A Poetry Reading in Connecticut
Originally published in the Spring 1998 issue
for Charlotte Mew
1867–1928
Eeling in the back of R. J. Julia’s Booksellers because my socks
don’t match, I head for the cushioned seat under the bay window
so I can tuck my feet up. It’s August, my face is pale as a tulip
bulb, but next week, I’ll stalk, Alida Monroe’s word for your
entry to her Poetry Bookshop. Voice narrowing to a wire when
asked if, in fact, you were Charlotte Mew, you answered, I am
sorry to say I am. My signature’s not painted on R. J. Julia’s
wood floors like other poets; I mutter your line: To the larks that
cannot praise us, knowing nothing of what we do. Helmeted
in a hard felt pork-pie hat, your head cocked, you would unfurl
the horn-handled umbrella under your arm, not to ward off
rain congealing to pudding in Bloomsbury but to defy Volvos,
BMWs curbed here in Madison. A shard rough-edged in dust,
not smooth as sea glass or the tans at the Surf Club, you had no
enclave like Emily Dickinson or A Room of One’s Own upstairs
in R. J. Julia’s. No retreat from caring, a sick mother making you
maintain appearances at all costs, no white dresses, you had coal
to haul, floors and clothes to scrub. A younger sister and brother
asylumed for life were reason enough to vow chastity, not to
pass on your tainted line. I picture you writing novels, cursive,
heartfelt but stilted, seen only by your sister Anne, so hungry she
thumbs motes of cracker into her mouth. Life should not be
a test of what can be endured, what can be survived. In coves
of Long Island Sound, who can say why a place resists freezing.
Undercurrents, perhaps, like those in Fame: A blot upon
the night, / The moon’s dropped child!, short lines acting as small
islands like the Thimbles down the coast. Almost fifty before
you published The Farmer’s Bride in 1916, your first book with
lines in the sweet-briar air that lift me like wings of a monarch,
your words pollen gilding my fingers. You cut off hope of love
though not the ache. Did Thomas Hardy copy Fin de Fête in
his own hand on a British Museum Reading Room slip because
the poem was for him? At the burial of his ashes in Westminster
Abbey, surely you whispered, Sweetheart, for such a day / One
mustn’t grudge the score; / Here, then, it’s all to pay, / It’s Good-
night at the door. Woven or caught in a braid of love, darkness
grew like a cataract filming your eyes. A life you could not shed
like skin: a nursing home in Beaumont Street with no outlook,
the room in back, a high gray brick wall blocking sunlight, stars.
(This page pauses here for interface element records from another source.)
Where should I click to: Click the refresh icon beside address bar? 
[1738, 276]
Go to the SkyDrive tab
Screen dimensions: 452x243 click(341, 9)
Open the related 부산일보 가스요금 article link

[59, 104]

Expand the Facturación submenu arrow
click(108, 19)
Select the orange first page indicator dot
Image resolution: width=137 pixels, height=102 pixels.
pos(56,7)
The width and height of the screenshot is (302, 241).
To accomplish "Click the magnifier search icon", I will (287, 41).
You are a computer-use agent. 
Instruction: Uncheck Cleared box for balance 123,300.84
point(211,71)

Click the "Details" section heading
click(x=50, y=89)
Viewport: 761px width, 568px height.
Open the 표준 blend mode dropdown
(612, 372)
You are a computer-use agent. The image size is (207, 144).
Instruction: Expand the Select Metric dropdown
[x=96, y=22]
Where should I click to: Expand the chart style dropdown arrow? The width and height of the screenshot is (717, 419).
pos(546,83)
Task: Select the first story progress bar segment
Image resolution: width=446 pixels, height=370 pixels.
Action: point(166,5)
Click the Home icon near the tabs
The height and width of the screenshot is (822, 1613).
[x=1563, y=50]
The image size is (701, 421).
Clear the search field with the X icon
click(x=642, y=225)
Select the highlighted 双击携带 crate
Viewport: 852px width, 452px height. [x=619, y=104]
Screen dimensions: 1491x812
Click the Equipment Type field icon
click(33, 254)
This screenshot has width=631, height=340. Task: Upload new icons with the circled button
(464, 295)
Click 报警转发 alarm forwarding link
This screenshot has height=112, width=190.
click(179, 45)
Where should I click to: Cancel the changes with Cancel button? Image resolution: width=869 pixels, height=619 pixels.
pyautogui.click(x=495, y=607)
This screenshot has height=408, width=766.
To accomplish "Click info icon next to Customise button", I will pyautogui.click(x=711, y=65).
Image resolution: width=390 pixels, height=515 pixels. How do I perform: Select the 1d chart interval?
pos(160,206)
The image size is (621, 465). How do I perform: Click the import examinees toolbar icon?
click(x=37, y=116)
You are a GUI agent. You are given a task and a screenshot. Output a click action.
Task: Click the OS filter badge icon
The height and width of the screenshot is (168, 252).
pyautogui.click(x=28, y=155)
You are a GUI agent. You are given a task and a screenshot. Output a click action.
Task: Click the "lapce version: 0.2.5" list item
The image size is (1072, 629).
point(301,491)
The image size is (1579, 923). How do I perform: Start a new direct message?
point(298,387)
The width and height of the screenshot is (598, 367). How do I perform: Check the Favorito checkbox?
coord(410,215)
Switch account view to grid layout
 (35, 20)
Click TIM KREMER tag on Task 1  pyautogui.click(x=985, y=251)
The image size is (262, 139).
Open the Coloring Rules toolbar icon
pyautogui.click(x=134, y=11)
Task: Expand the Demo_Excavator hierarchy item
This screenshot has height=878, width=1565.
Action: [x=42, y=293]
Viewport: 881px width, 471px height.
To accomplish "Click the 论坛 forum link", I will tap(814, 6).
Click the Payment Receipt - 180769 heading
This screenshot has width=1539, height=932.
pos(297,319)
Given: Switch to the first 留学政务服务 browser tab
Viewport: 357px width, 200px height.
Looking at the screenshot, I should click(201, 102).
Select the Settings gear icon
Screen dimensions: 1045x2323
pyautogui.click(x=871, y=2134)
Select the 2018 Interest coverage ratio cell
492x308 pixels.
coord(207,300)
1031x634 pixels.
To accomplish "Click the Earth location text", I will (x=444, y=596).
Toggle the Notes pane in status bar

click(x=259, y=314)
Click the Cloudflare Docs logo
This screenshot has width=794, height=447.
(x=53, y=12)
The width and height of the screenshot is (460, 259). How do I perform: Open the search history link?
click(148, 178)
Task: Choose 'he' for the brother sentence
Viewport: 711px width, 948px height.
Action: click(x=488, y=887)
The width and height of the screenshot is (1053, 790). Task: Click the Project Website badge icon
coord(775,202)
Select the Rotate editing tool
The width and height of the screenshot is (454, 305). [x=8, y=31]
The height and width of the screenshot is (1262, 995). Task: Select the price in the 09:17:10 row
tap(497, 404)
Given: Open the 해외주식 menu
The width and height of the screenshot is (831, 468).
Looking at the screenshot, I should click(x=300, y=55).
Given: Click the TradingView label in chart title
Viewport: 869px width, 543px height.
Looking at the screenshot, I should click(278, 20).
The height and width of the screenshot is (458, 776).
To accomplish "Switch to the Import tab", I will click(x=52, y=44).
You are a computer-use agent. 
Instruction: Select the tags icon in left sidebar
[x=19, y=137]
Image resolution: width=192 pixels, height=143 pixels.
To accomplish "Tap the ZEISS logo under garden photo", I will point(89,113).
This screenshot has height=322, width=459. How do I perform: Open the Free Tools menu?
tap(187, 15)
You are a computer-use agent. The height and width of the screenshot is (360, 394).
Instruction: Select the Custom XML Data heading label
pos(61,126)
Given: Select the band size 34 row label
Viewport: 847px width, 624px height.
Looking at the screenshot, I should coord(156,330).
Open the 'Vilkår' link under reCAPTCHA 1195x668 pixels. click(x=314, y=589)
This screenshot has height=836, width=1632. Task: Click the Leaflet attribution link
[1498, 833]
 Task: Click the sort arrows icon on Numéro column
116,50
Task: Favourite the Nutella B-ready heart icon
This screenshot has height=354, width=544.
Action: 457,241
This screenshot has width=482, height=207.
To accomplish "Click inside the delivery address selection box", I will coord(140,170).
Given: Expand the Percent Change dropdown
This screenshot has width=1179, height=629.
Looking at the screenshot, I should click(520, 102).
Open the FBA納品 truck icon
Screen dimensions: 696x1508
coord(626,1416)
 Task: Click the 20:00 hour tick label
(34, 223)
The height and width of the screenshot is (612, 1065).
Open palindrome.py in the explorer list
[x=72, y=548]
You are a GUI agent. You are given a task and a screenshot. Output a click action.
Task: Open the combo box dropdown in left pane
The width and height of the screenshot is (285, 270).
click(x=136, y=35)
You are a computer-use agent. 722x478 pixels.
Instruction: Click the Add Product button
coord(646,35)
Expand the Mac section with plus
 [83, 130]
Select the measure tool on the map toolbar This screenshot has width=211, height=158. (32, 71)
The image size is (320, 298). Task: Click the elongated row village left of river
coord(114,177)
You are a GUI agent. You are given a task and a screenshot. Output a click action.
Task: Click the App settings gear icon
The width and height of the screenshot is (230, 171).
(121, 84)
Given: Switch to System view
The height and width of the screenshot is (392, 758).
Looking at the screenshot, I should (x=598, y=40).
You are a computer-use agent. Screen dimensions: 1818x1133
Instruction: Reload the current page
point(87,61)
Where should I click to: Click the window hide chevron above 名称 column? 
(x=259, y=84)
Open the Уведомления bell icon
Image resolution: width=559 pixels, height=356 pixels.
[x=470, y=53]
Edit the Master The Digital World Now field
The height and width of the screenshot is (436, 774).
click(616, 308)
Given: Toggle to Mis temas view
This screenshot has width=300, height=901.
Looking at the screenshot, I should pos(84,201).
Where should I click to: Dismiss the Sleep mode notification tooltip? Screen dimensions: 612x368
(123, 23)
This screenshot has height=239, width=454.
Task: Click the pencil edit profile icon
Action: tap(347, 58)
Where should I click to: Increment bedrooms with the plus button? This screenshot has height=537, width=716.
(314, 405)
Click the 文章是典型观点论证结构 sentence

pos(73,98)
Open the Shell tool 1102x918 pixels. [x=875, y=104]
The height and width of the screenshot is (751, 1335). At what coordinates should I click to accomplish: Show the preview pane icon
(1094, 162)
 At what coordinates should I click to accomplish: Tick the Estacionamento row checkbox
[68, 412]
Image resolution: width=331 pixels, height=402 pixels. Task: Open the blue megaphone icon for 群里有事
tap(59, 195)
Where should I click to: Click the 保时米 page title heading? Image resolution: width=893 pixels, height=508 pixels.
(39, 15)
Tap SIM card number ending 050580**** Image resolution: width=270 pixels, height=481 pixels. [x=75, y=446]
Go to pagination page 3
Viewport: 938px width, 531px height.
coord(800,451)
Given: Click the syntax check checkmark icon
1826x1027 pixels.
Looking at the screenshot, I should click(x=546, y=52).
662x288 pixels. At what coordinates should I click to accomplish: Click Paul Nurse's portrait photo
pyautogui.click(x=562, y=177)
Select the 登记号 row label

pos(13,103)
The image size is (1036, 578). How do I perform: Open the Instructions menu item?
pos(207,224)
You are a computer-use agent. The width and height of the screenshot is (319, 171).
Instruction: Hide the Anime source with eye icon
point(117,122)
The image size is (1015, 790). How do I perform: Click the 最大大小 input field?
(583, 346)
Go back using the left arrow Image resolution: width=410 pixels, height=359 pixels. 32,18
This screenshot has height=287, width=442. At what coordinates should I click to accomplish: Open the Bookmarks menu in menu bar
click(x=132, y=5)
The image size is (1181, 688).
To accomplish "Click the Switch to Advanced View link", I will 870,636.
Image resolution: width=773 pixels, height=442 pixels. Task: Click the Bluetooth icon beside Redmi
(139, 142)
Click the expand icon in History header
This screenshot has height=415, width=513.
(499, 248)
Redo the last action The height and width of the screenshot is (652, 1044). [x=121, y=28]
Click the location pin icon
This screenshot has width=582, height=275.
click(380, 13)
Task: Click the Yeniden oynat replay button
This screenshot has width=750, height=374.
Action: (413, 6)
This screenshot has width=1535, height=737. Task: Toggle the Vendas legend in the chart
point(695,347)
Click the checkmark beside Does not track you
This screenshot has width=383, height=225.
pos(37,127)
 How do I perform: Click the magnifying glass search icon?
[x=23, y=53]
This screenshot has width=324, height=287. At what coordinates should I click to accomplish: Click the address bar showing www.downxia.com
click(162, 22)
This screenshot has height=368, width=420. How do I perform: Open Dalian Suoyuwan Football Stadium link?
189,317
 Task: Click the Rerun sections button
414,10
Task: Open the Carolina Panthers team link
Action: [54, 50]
With only occasional pigeons as company, you longed for a visit
from anyone even the man who emptied trash. Lost, useless
as nets beaten into a frazzle, frayed by mussel shells and clogged
with seaweed, through a gauze of seventy years, Charlotte, your
life looks softer removed from the mesh of a real body. Even ink
has faded on the death certificate that says you died by your own
hand while of unsound mind on March 23, 1928. So many years
of cleaning, your hands were numb but not your throat when
Lysol, a comet shooting through you, left a tail of pain curling
like a tongue, licking at what would soon no longer be there.
Outside Alida Monroe’s bookstore, the thud, thud of gold
beaters hammering rang in your ears. The sixty poems you
left keep their rhythm in my heart, keep it beating steady
as oars rowing near a glacier with waves breaking on its flanks,
the deceiving sound of shoreline where there was no shore.